Work to complete: What is needed is an exact copy of the line with "Given: Click the 排序 input field" and all lines that follow it in the entries below, the last line included.
BEGIN Working data
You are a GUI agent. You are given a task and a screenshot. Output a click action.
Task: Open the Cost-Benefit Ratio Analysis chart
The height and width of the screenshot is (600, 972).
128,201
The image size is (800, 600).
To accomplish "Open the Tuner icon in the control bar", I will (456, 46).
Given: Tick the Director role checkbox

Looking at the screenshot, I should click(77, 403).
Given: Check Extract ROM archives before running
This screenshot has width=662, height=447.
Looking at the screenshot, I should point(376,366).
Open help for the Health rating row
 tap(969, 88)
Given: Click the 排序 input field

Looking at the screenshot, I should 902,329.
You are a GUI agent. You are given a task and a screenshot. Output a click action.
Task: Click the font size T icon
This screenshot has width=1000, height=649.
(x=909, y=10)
END Working data
Result of the task:
Given: Click the 排序 input field

Looking at the screenshot, I should 902,329.
You are a GUI agent. You are given a task and a screenshot. Output a click action.
Task: Click the font size T icon
This screenshot has width=1000, height=649.
(x=909, y=10)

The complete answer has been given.